- Siege of Pécs: Part of Great Turkish War
| Date | 14–22 October 1686 |
| Location | Pécs, Ottoman Hungary |
| Result | Holy Roman Empire victory |

Belligerents
- Holy Roman Empire: Ottoman Empire

Commanders and leaders
- Louis William, Margrave of Baden-Baden: Sarı Süleyman Pasha

= Siege of Pécs (1686) =

1686 battle in Pécs in present-day Hungary

The siege of Pécs was fought from 14 to 22 October 1686, in the city of Pécs in southwestern Hungary, between the armies of the Ottoman Empire and of the Holy Roman Empire.

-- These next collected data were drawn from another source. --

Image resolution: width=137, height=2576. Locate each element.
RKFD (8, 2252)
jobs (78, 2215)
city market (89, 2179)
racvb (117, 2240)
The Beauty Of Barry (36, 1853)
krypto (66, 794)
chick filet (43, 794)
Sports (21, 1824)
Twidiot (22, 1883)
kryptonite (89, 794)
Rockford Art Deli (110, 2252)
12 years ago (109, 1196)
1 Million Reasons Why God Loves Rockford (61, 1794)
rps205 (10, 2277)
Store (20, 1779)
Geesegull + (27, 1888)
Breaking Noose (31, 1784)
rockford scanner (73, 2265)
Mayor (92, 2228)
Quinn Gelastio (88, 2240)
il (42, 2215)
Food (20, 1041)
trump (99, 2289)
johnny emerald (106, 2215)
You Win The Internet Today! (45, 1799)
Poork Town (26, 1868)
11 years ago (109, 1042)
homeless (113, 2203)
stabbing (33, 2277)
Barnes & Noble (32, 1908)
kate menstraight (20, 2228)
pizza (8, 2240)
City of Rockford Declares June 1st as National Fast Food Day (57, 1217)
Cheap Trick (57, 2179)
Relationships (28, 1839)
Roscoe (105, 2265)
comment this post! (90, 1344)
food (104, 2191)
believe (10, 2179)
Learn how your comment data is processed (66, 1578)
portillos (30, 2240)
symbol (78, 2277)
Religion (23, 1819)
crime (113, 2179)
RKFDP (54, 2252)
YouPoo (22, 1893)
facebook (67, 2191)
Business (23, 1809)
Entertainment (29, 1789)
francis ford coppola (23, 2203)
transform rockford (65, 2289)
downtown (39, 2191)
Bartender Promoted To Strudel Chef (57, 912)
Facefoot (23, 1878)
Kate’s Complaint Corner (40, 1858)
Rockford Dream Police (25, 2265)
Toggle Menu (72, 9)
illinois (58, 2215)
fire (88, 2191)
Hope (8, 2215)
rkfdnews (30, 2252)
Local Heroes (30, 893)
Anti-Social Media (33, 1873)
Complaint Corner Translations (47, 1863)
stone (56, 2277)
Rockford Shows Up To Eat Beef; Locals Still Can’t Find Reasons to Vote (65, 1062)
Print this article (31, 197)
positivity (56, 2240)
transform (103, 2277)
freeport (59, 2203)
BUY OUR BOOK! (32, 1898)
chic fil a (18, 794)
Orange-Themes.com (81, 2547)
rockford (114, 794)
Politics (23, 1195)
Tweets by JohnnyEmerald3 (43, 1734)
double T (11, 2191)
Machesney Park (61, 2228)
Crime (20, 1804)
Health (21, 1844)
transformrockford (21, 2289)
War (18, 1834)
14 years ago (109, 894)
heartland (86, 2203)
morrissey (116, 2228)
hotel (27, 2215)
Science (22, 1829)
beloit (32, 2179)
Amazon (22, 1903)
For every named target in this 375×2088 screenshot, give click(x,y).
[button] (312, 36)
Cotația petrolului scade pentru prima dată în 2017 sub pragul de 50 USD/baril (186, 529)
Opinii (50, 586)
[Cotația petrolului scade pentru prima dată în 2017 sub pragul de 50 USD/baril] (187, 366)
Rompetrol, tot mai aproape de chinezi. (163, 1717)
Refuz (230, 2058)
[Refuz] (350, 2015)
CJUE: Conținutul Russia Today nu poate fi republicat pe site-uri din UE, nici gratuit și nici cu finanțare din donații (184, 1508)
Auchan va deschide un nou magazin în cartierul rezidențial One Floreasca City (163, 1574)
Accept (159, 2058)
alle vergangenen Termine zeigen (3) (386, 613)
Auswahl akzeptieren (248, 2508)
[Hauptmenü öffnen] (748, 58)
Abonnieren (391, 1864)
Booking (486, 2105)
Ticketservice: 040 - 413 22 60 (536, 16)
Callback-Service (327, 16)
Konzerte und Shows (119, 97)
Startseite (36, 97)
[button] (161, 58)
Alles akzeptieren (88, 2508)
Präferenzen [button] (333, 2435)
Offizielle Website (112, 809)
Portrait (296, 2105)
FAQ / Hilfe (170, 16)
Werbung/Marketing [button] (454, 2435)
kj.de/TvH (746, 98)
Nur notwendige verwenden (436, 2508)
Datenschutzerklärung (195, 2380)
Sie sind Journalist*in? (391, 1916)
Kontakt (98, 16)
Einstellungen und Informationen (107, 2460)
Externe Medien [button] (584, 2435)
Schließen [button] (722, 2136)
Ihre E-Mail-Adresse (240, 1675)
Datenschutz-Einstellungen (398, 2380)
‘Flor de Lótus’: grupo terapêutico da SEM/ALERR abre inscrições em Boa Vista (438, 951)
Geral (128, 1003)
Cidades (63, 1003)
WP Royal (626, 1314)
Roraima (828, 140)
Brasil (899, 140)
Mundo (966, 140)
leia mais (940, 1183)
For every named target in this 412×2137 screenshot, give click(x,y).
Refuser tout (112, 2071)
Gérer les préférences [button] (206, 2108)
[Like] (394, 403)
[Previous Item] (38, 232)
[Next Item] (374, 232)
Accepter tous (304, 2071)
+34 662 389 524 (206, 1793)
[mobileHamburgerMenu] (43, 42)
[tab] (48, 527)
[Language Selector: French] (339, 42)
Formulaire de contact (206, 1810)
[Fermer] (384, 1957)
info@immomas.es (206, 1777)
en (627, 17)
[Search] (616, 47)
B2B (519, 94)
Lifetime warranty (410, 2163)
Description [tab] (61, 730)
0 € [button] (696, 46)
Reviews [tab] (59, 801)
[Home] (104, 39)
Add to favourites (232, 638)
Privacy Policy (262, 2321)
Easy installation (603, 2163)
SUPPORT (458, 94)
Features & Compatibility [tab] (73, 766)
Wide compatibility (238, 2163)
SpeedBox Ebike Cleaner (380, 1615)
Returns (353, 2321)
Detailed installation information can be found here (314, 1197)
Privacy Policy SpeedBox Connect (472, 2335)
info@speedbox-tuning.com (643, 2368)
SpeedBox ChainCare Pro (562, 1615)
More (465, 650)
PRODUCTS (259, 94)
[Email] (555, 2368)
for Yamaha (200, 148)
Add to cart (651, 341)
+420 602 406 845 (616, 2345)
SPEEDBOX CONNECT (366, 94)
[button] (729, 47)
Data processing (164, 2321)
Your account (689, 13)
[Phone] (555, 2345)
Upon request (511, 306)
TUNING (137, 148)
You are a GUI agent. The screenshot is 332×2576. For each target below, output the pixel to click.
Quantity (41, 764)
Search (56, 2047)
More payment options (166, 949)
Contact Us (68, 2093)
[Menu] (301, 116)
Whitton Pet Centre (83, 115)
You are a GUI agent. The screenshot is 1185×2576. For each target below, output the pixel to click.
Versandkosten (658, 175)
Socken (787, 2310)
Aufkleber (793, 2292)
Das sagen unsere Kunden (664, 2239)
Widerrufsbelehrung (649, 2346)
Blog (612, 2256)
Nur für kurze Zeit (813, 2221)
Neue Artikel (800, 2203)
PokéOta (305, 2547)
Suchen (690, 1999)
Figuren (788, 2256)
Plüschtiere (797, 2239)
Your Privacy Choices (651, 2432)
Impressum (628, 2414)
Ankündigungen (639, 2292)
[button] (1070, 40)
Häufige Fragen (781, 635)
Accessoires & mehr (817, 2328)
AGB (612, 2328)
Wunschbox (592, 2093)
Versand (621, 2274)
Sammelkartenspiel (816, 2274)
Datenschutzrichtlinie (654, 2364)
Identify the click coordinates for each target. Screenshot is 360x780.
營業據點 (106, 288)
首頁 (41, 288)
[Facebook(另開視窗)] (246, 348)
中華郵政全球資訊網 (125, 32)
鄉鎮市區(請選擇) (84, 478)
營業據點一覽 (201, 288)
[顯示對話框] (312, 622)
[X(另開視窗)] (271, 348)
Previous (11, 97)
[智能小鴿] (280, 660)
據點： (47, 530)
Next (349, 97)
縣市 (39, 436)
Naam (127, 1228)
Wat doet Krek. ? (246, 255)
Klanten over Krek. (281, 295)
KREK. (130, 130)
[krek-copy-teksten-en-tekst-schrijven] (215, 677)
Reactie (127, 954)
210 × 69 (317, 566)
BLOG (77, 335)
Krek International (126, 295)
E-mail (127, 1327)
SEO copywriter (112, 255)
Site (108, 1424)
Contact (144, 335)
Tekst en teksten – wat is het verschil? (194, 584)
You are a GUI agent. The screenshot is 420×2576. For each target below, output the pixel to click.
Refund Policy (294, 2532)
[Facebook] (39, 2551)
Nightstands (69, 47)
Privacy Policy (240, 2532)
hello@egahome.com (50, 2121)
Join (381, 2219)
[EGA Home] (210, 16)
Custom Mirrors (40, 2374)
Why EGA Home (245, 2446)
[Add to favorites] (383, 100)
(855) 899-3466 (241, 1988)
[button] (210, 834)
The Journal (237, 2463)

After the castle of Buda was wrested from Ottoman rule in 1686, the Austrian army advanced to capture Pécs which was defended by Sarı Süleyman Pasha. The Austrian advance guard broke into the city and pillaged it, the Ottomans saw that they could not hold the city, so they burnt it and withdrew into the castle. The army led by Louis of Baden occupied the city on 14 October, and destroyed the aqueduct leading to the castle. The Ottomans had no other choice but to surrender, which they did on 22 October. The siege devastated the previously prosperous region, and the area was depopulated by the peasants who fled from the Austrian soldiers.